Saturday, 8 March 2014

Malaysian Plane Vanishes

[Update at end of post]

A Malaysia Airlines Boeing 777 has been lost over the South China Sea overnight. As ever with such incidents, it must be stressed that they are few and far between, and that flying remains one of the safest travel modes. This is substantially because investigators, operators and manufacturers work to make and keep it so. Part of this means finding what happened in cases such as this.
The aircraft involved: Malaysian Boeing 777 9M-MRO

The flight, from Kuala Lumpur to Beijing, took off more or less on time, and had a total of 239 passengers and crew on board. The Commander had been with the carrier for more than 30 years, and was one of their most experienced pilots. The aircraft type has a good safety record, as does the carrier. No distress signal or other communication was received before it disappeared from the radar.

All we know for certain is that the aircraft was in level flight, at 35,000 feet, over the South China Sea, and the trace on FlightRadar then shows a sudden change in colour, meaning an equally sudden loss of height. Whatever happened was sufficiently catastrophic that no action could be taken by the pilots, and nor could any emergency be declared or signalled.
FlightRadar trace of the flight

The authorities, by publishing details of those known to have been on board, are acknowledging that the aircraft has been lost, and that there are unlikely to be any survivors. The next phase of the investigation will be one of searching for the aircraft, and recovery of the Flight Data and Cockpit Voice Recorders. Even then, the cause of the loss may not be immediately clear.

What may have happened? For a modern aircraft to just fall out of the sky is the rarest of incidents. More likely is that someone, or something, caused it to do so. Unless the pilots did something in the manner of EgyptAir 990, a 767 lost over the North Atlantic after one of the crew apparently deliberately uncoupled the autopilot and put it into a dive, we’re left with terrorism or attack.

No other aircraft was recorded as being in the area at the time, so a mid-air collision looks unlikely. Some kind of missile attack would show up very clearly – and it is unknown who would be loosing munitions off in the area. Otherwise, we’re left with the prospect that an explosive device somehow got on board. In the circumstances, my Occam’s Razor is pointing to that as most likely cause.

After all, the weather in the area at the time would have given no concern: indeed, the crew and passengers could have expected a smooth ride all the way across the sea and into China.

We’ll know more when the search gets going.

[UPDATE 1905 hours: it has been found that two of those listed as being on board the flight, an Austrian and an Italian, were not. Both are safe and well - and both had had their passports stolen in Thailand in the recent past.

So it must be concluded that two of the passengers travelled on those passports, rather than use their own. Why they might do that is not yet clear. But the suspicion of terrorist involvement is growing.

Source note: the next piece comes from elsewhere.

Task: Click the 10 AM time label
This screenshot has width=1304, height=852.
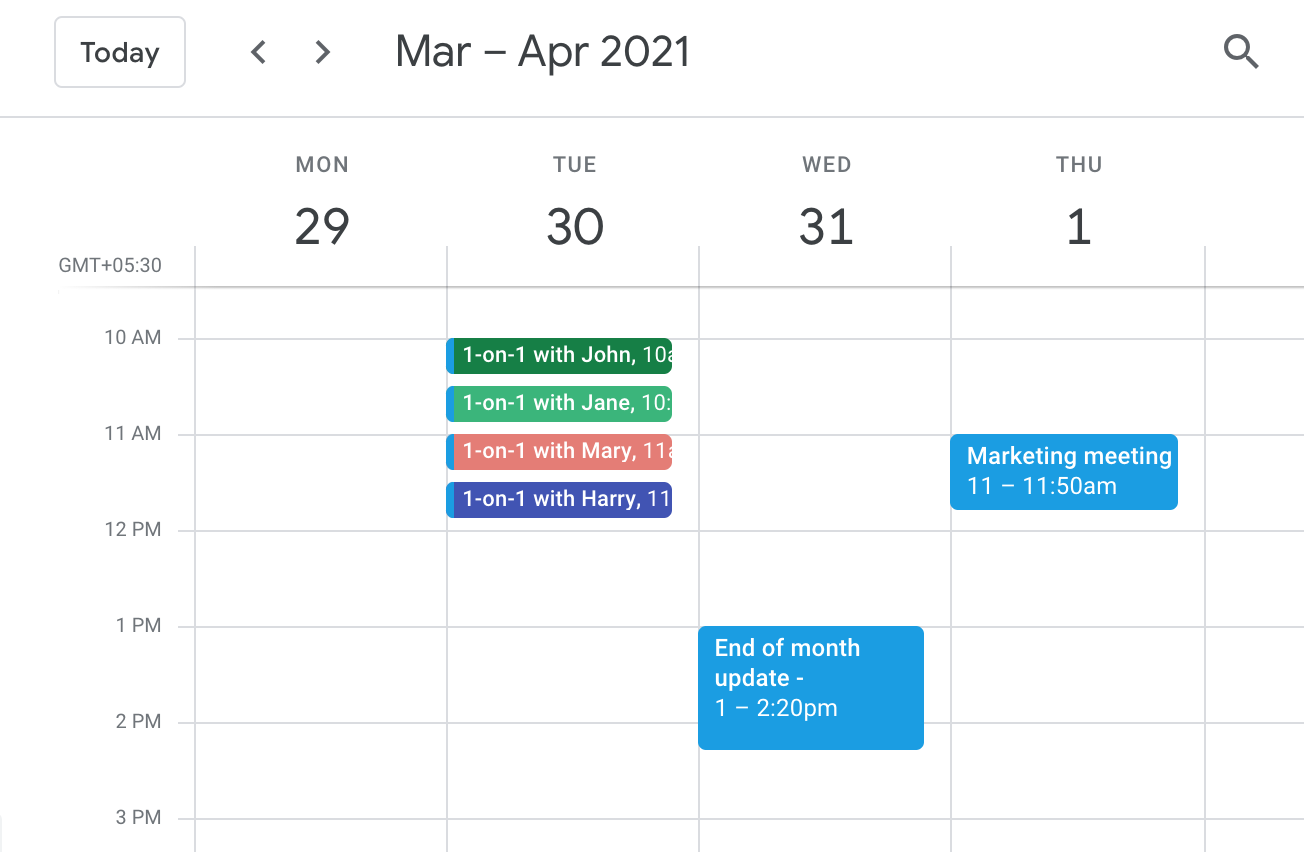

Whatever brought flight MH370 down happened very suddenly, and an explosion is one event that can have that outcome]

2 comments:

  1. My Occam's Razor is pointing toward a catastrophic structural error, which is far more likely than terrorist action. (but then, Xinjiang separatists have been active recently, so who knows?) No point speculating, though.

    ReplyDelete
  2. The BBC is reporting that two passengers seem to been travelling with stolen passports (1 Italian and 1 Austrian). Could that point to terrorist action? :-

    "Separately, it has been reported that two passengers who were listed on the plane's manifest - an Italian and an Austrian - were not actually on the flight but had had their passports stolen in the past two years in Thailand."

    Or am I reading too much into this?